WHAT NEEDS TO BE DONE:
Print the listing below in its entirety, character for character.

━━━

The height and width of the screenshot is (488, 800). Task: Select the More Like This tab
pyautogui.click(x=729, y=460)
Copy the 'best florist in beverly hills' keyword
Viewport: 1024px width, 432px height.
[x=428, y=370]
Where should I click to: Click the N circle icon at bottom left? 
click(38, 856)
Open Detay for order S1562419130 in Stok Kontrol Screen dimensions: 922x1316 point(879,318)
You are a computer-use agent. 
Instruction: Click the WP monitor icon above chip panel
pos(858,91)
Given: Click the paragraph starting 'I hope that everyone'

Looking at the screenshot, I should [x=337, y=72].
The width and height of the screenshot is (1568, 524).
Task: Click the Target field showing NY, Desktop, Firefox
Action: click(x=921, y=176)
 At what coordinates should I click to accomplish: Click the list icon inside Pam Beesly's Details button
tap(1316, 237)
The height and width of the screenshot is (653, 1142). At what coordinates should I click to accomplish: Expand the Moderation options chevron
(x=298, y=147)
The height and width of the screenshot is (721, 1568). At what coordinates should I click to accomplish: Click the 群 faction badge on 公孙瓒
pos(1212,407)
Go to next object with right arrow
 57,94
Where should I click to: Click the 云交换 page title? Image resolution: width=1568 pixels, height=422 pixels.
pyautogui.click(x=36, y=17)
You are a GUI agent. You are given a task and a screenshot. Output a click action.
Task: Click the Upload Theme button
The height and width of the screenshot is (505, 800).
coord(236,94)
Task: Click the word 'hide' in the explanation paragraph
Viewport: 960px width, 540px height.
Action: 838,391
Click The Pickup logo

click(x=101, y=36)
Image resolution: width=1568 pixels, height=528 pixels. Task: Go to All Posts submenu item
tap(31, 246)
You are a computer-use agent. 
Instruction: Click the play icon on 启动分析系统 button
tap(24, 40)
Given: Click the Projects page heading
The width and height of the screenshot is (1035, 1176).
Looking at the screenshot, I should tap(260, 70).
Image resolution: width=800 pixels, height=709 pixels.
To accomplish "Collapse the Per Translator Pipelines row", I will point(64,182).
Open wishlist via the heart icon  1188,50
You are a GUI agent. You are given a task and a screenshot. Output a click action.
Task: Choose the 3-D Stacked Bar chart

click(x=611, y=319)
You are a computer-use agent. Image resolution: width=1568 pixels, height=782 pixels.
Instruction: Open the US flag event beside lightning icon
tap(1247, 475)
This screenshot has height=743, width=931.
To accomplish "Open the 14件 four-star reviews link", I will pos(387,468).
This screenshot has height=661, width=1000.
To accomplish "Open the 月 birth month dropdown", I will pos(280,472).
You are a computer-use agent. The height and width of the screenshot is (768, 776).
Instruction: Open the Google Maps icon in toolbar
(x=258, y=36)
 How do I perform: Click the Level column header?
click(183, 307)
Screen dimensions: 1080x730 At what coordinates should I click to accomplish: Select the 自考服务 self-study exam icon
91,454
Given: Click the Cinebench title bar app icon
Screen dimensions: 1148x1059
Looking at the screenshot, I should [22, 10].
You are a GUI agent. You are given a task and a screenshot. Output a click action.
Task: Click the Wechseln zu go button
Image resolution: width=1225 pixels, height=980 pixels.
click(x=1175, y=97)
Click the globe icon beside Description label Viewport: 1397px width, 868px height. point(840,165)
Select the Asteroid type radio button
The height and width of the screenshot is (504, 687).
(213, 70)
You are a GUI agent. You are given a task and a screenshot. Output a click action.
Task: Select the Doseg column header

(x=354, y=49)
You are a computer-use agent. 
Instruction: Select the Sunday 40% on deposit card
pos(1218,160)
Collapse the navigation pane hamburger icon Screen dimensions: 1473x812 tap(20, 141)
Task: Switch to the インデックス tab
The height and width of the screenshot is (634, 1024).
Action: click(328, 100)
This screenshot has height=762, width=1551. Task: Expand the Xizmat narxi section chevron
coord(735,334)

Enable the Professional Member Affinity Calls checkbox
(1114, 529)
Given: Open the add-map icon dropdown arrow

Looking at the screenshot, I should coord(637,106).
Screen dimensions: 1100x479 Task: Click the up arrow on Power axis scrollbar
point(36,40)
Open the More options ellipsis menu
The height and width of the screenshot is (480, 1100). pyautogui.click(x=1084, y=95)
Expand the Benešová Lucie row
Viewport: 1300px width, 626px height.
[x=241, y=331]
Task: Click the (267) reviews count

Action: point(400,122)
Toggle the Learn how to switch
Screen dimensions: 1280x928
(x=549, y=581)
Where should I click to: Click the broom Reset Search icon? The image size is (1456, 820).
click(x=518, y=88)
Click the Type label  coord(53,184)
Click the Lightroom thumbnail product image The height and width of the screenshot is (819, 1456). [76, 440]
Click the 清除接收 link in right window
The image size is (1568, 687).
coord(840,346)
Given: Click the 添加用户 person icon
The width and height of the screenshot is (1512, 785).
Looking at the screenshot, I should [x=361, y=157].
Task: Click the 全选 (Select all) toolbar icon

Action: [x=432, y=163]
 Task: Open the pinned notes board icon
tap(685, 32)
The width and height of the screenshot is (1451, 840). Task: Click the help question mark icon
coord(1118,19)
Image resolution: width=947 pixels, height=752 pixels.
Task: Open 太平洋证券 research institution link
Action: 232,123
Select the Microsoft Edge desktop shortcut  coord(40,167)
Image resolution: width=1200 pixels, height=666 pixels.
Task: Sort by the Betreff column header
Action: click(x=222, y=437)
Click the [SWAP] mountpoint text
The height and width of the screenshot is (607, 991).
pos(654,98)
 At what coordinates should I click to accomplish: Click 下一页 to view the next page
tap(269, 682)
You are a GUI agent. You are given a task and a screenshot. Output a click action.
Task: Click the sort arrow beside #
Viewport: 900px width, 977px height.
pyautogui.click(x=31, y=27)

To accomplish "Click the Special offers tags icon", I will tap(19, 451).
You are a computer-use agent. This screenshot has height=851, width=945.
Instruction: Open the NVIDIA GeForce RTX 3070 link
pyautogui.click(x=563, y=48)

━━━

RESULT OF THE TASK:
The height and width of the screenshot is (488, 800). Task: Select the More Like This tab
pyautogui.click(x=729, y=460)
Copy the 'best florist in beverly hills' keyword
Viewport: 1024px width, 432px height.
[x=428, y=370]
Where should I click to: Click the N circle icon at bottom left? 
click(38, 856)
Open Detay for order S1562419130 in Stok Kontrol Screen dimensions: 922x1316 point(879,318)
You are a computer-use agent. 
Instruction: Click the WP monitor icon above chip panel
pos(858,91)
Given: Click the paragraph starting 'I hope that everyone'

Looking at the screenshot, I should [x=337, y=72].
The width and height of the screenshot is (1568, 524).
Task: Click the Target field showing NY, Desktop, Firefox
Action: click(x=921, y=176)
 At what coordinates should I click to accomplish: Click the list icon inside Pam Beesly's Details button
tap(1316, 237)
The height and width of the screenshot is (653, 1142). At what coordinates should I click to accomplish: Expand the Moderation options chevron
(x=298, y=147)
The height and width of the screenshot is (721, 1568). At what coordinates should I click to accomplish: Click the 群 faction badge on 公孙瓒
pos(1212,407)
Go to next object with right arrow
 57,94
Where should I click to: Click the 云交换 page title? Image resolution: width=1568 pixels, height=422 pixels.
pyautogui.click(x=36, y=17)
You are a GUI agent. You are given a task and a screenshot. Output a click action.
Task: Click the Upload Theme button
The height and width of the screenshot is (505, 800).
coord(236,94)
Task: Click the word 'hide' in the explanation paragraph
Viewport: 960px width, 540px height.
Action: 838,391
Click The Pickup logo

click(x=101, y=36)
Image resolution: width=1568 pixels, height=528 pixels. Task: Go to All Posts submenu item
tap(31, 246)
You are a computer-use agent. 
Instruction: Click the play icon on 启动分析系统 button
tap(24, 40)
Given: Click the Projects page heading
The width and height of the screenshot is (1035, 1176).
Looking at the screenshot, I should tap(260, 70).
Image resolution: width=800 pixels, height=709 pixels.
To accomplish "Collapse the Per Translator Pipelines row", I will point(64,182).
Open wishlist via the heart icon  1188,50
You are a GUI agent. You are given a task and a screenshot. Output a click action.
Task: Choose the 3-D Stacked Bar chart

click(x=611, y=319)
You are a computer-use agent. Image resolution: width=1568 pixels, height=782 pixels.
Instruction: Open the US flag event beside lightning icon
tap(1247, 475)
This screenshot has height=743, width=931.
To accomplish "Open the 14件 four-star reviews link", I will pos(387,468).
This screenshot has height=661, width=1000.
To accomplish "Open the 月 birth month dropdown", I will pos(280,472).
You are a computer-use agent. The height and width of the screenshot is (768, 776).
Instruction: Open the Google Maps icon in toolbar
(x=258, y=36)
 How do I perform: Click the Level column header?
click(183, 307)
Screen dimensions: 1080x730 At what coordinates should I click to accomplish: Select the 自考服务 self-study exam icon
91,454
Given: Click the Cinebench title bar app icon
Screen dimensions: 1148x1059
Looking at the screenshot, I should [22, 10].
You are a GUI agent. You are given a task and a screenshot. Output a click action.
Task: Click the Wechseln zu go button
Image resolution: width=1225 pixels, height=980 pixels.
click(x=1175, y=97)
Click the globe icon beside Description label Viewport: 1397px width, 868px height. point(840,165)
Select the Asteroid type radio button
The height and width of the screenshot is (504, 687).
(213, 70)
You are a GUI agent. You are given a task and a screenshot. Output a click action.
Task: Select the Doseg column header

(x=354, y=49)
You are a computer-use agent. 
Instruction: Select the Sunday 40% on deposit card
pos(1218,160)
Collapse the navigation pane hamburger icon Screen dimensions: 1473x812 tap(20, 141)
Task: Switch to the インデックス tab
The height and width of the screenshot is (634, 1024).
Action: click(328, 100)
This screenshot has height=762, width=1551. Task: Expand the Xizmat narxi section chevron
coord(735,334)

Enable the Professional Member Affinity Calls checkbox
(1114, 529)
Given: Open the add-map icon dropdown arrow

Looking at the screenshot, I should coord(637,106).
Screen dimensions: 1100x479 Task: Click the up arrow on Power axis scrollbar
point(36,40)
Open the More options ellipsis menu
The height and width of the screenshot is (480, 1100). pyautogui.click(x=1084, y=95)
Expand the Benešová Lucie row
Viewport: 1300px width, 626px height.
[x=241, y=331]
Task: Click the (267) reviews count

Action: point(400,122)
Toggle the Learn how to switch
Screen dimensions: 1280x928
(x=549, y=581)
Where should I click to: Click the broom Reset Search icon? The image size is (1456, 820).
click(x=518, y=88)
Click the Type label  coord(53,184)
Click the Lightroom thumbnail product image The height and width of the screenshot is (819, 1456). [76, 440]
Click the 清除接收 link in right window
The image size is (1568, 687).
coord(840,346)
Given: Click the 添加用户 person icon
The width and height of the screenshot is (1512, 785).
Looking at the screenshot, I should [x=361, y=157].
Task: Click the 全选 (Select all) toolbar icon

Action: [x=432, y=163]
 Task: Open the pinned notes board icon
tap(685, 32)
The width and height of the screenshot is (1451, 840). Task: Click the help question mark icon
coord(1118,19)
Image resolution: width=947 pixels, height=752 pixels.
Task: Open 太平洋证券 research institution link
Action: 232,123
Select the Microsoft Edge desktop shortcut  coord(40,167)
Image resolution: width=1200 pixels, height=666 pixels.
Task: Sort by the Betreff column header
Action: click(x=222, y=437)
Click the [SWAP] mountpoint text
The height and width of the screenshot is (607, 991).
pos(654,98)
 At what coordinates should I click to accomplish: Click 下一页 to view the next page
tap(269, 682)
You are a GUI agent. You are given a task and a screenshot. Output a click action.
Task: Click the sort arrow beside #
Viewport: 900px width, 977px height.
pyautogui.click(x=31, y=27)

To accomplish "Click the Special offers tags icon", I will tap(19, 451).
You are a computer-use agent. This screenshot has height=851, width=945.
Instruction: Open the NVIDIA GeForce RTX 3070 link
pyautogui.click(x=563, y=48)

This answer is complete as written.